Köln’e dönüş yolunda kutlama büyüktü. Almanya Kupası’nı getiren Dieter Müller ve genç kaleci Toni Schumacher, otobüsteki kutlamanın yıldızlarıydı. Hannover’de oynanan tekrar maçında Hertha Berlin 1-0 mağlup edilmiş ve uzun süreli kupa hasreti noktalanmıştı. Bütün bu coşkuya katılmayan tek isim vardı: Wolfgang Overath. Şoför koltuğunun arkasında, bütün karizmasıyla olan biteni sakince izliyordu. Durgunluğunun sebebi, sahada yer almayışı değildi. Bu yolculuk, Köln’de geçen 15 yıllık futbol kariyerinin son anlarıydı. Saha içine veda zamanı gelmişti…

“Overath, Köln’ün hâkimiyetini sakince elinde tutardı. Bu güç, kulübün en iyi oyuncusu olmasından geliyordu. Birçok kulüp bu tarz oyunculara sahipti. Bayern’de Beckenbauer, Hamburg’da Seeler, Eintracht Frankfurt’ta Grabowski, Leverkusen’de ise Heinz Höher... Bu oyuncular gürültülü taleplerde bulunmaz, verdikleri kararlar yüzlerinden anlaşılmazdı. Onlar için yanlış bir şey varsa, soyunma odasının bir köşesinden seslerini yükseltirler ve sorunlar istekleri doğrultusunda çözülürdü...”

Ronald Reng, Matchdays: The Hidden Story of the Bundesliga kitabında Overath’ın gücünden böyle bahsetmişti. Evet, Wolfgang Overath, bizim topraklarda ‘papaz’ diye adlandırdığımız topçulardandı. Fakat gücü, sadece saha dışı kararlarda ortaya çıkmıyordu. Takımın yeşil sahadaki organizasyonunda da başaktördü. 1962’de Köln’le profesyonel sözleşme imzalamış ve Bundesliga’nın ilk sezonu 1963-1964’te ligi şampiyon bitiren takımın orta sahada vazgeçilmezi olmuştu. Rüştünü ispatladığı turnuva, 1966 Dünya Kupası’ydı. Federal Almanya meşhur finali kaybetse de genç oyun kurucu kendinden söz ettirmeyi başarmış ve 1970’li yıllara ligin kalburüstü 10 numaralarından biri olarak girmişti.

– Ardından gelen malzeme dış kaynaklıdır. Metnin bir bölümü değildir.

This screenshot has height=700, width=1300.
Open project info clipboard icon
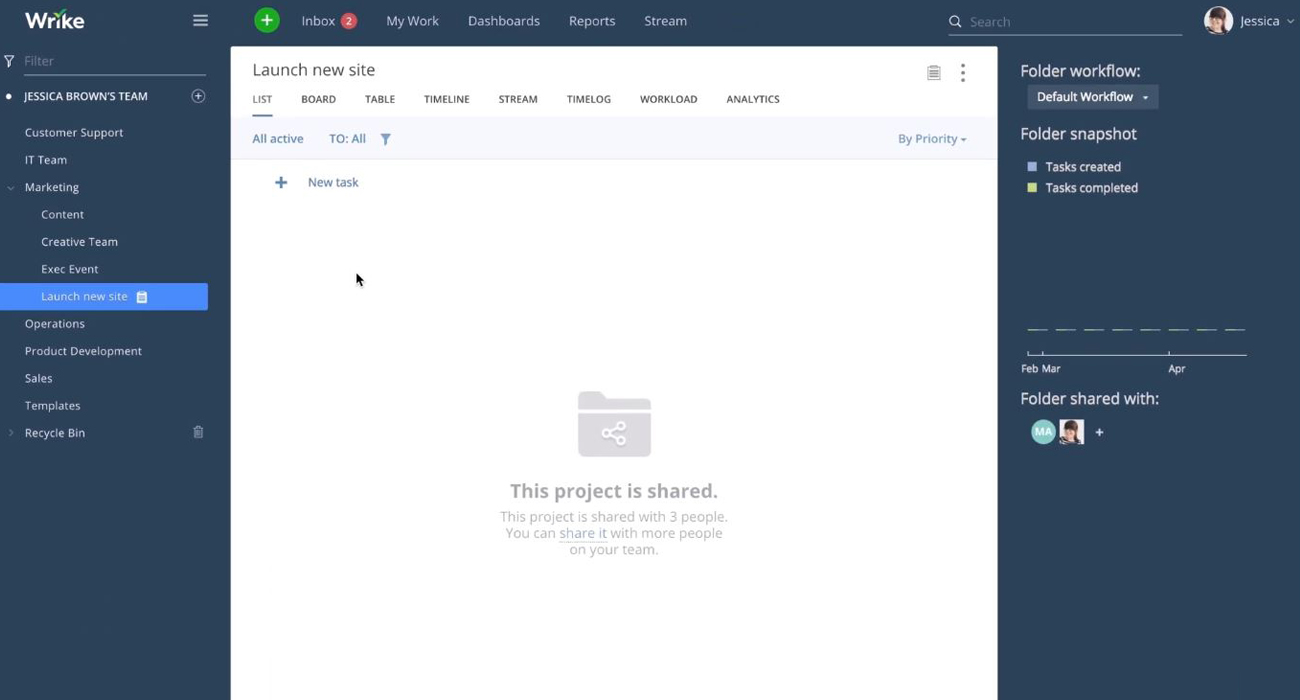coord(933,72)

Bugün pek de ‘hoşlanılmayan’ sırt numarasıyla, oyunu yönlendirme konusunda yeniliklere imza atan Köln’ün sembolü. Hatta Pirlo’nun 2012 Avrupa Şampiyonası’ndaki performansı, ‘Pirlo mu, Overath mı?’ tartışmalarına neden olmuştu sanal alemde. Kıyaslamak pek mantıklı olmasa da oyun stilleri ve takımı yönlendirme şekilleri karşılaştırılabilirdi ama Andrea Pirlo, 2000’lerin 10 numaralarından değildi. Overath, 10 numaranın değişimi ile ilgili şunları söylüyor: “10 numara, geçmişte bugünkünden çok daha önemliydi. Daima takımın amaçları doğrultusunda bir şeyler yapma isteği olan oyun kuruculara aitti. Benim dönemimde en önemli oyuncuların numarasıydı. Bugün sadece sonucu değiştirmeye yarıyorlar.” Evet, o dönemin 10 numaraları safkan oyun kurucuydu. Overath da orta saha forvet bağlantısını sağlamakla kalmayan, defansından aldığı toplarla rakip sahaya yerleşme adına ilk hamleleri yapan bir maestroydu. Bu görevi, Köln’de başarıyla sürdürse de Alman futbolunun çağ atladığı 1970’li yıllarda lig şampiyonluğuna uzanamadı. Borussia Mönchengladbach ve Bayern Münih ligin zirvesinde taht savaşlarını sürdürürken, Köln’ün şefi, adından söz ettirmek için başka bir mecra bulacaktı…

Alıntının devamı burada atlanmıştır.